On the other hand, however, this approach is unreliable because there is no unique relationship between the value of the Accept-language header and the request encoding. Most character sets may be represented in a variety of encodings. The Accept-language value, even if accurate, only narrows the range of possible encodings. For these reasons, relying on Accept-language for determining request encoding is discouraged.
HTTP defines two other relevant Accept- headers. Accept-charset is a list of character sets the browser will accept, which can be useful in choosing a response encoding. Accept-encoding is a document's so-called "content coding," usually a type of data compression. Neither of these headers indicates request encoding. See RFC 2616 listed in Section 10.9 on page 345 for details.
Provide separate application entry points for different locales--In the Web tier, one servlet may be mapped to several URLs, each corresponding to a particular locale. The URL might even contain the locale identifier; for example, http://j2eeserver/j2eeapp/login/en_US for United States English, and http://j2eeserver/j2eeapp/login/de_CH, for Swiss German. This approach is especially appropriate for applications that heavily use manually-localized JSP pages, because such pages are typically already separated by the URL namespace.

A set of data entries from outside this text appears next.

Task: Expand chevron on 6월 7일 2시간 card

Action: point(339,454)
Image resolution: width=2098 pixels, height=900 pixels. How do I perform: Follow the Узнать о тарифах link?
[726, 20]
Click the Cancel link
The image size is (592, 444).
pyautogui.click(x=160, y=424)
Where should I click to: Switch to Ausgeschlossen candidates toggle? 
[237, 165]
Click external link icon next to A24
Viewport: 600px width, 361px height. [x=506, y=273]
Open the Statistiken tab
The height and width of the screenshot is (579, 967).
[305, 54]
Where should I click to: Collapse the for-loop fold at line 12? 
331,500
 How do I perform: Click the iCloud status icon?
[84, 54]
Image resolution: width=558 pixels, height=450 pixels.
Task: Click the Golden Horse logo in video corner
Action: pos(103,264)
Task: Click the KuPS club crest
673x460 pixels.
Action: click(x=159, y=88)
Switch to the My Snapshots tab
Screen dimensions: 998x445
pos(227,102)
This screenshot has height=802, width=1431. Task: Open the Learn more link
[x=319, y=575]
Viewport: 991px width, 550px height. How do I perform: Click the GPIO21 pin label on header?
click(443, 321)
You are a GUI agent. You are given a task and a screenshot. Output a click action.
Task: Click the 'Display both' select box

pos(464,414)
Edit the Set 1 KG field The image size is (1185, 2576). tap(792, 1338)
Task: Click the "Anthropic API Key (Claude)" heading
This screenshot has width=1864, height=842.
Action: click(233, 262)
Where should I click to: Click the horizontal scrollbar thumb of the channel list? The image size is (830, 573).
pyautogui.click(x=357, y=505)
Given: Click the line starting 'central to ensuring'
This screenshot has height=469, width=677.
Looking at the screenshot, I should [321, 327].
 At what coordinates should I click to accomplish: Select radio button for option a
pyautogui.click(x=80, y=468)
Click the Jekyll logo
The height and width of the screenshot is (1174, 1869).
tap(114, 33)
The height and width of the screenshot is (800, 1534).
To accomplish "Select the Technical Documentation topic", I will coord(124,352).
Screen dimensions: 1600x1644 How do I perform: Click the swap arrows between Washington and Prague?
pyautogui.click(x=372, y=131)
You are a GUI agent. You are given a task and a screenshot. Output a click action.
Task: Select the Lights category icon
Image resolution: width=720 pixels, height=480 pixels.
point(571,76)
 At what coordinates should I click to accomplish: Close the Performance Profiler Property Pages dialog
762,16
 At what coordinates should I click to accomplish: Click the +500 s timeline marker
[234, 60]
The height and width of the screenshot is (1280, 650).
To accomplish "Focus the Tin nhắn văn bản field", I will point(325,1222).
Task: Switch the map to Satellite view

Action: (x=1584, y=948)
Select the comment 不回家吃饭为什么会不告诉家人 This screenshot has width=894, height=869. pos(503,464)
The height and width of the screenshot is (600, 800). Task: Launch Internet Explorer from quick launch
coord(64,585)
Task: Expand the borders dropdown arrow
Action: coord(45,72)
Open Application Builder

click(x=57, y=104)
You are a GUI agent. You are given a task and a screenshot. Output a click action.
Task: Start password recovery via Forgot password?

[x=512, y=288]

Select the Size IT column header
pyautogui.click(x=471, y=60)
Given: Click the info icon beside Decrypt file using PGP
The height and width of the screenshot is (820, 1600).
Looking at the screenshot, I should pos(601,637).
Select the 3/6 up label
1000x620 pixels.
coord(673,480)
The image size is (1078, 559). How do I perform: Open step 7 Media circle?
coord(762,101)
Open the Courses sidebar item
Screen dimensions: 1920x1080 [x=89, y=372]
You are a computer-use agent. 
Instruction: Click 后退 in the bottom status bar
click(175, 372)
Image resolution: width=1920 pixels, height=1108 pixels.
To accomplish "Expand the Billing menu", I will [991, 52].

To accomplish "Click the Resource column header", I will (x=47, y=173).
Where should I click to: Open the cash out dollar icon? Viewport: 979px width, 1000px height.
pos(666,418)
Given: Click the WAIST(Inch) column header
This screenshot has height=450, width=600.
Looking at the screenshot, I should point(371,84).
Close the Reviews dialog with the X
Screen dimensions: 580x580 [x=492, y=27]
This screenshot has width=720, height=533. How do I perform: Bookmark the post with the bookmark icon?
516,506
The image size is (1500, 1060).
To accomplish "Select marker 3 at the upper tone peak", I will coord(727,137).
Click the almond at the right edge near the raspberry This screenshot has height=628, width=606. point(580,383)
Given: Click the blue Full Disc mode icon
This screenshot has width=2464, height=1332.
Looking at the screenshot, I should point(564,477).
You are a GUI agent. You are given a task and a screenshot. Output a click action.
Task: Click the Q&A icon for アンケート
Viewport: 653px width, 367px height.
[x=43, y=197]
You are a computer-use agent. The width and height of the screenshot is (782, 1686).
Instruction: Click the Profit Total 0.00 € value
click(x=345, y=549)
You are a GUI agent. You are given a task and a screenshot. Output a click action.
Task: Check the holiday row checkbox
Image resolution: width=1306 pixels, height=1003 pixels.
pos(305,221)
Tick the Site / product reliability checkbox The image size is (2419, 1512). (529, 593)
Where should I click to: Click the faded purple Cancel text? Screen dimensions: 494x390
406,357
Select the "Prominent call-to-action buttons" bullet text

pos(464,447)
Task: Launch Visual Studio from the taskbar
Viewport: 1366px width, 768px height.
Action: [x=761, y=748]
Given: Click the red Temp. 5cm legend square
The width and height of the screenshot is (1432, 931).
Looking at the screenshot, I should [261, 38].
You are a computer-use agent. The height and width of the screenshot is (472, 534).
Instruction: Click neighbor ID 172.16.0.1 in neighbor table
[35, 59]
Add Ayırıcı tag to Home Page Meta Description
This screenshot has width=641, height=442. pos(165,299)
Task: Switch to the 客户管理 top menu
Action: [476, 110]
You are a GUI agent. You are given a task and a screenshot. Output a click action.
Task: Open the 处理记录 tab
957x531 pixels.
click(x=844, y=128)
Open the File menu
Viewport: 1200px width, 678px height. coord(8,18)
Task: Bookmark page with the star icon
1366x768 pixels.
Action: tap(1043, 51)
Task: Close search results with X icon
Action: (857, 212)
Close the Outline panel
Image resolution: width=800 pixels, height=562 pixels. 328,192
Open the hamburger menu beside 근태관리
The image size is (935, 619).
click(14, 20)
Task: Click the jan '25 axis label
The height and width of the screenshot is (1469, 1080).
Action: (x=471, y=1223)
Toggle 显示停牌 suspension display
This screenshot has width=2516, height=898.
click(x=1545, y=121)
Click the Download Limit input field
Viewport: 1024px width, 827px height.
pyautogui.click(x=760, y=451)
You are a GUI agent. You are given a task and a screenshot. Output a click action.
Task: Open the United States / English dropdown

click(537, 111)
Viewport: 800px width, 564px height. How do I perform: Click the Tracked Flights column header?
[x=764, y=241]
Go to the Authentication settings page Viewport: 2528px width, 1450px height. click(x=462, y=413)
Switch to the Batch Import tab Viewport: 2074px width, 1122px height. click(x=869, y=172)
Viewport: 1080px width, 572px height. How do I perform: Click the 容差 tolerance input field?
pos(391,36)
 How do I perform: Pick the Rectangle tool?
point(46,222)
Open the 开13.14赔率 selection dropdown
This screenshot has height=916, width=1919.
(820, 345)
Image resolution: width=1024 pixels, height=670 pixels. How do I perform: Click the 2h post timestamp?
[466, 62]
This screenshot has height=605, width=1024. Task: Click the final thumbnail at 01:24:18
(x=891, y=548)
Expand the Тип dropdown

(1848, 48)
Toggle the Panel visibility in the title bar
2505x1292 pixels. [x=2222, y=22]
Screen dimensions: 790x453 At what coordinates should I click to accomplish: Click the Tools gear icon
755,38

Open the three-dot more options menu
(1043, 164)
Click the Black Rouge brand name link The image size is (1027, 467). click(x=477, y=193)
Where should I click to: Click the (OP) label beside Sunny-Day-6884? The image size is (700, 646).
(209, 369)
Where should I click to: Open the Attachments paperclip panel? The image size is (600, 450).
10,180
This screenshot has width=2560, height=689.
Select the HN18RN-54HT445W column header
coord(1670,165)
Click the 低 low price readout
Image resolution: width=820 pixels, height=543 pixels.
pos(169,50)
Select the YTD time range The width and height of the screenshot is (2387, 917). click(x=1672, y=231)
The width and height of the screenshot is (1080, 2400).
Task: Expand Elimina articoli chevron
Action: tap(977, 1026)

Define an application-wide encoding--If every Web component in an application transmits all of its pages in the same encoding, then requests from those pages will always be in that encoding. This approach simplifies design, but has the drawback that any component that does not set the encoding correctly will not work properly. This drawback can be eliminated using a servlet filter; see the next section for a description. As described previously in this chapter, UTF-8 encoding unifies ASCII with Unicode. Standardizing on UTF-8 is the recommended approach because it provides the broadest coverage of character sets.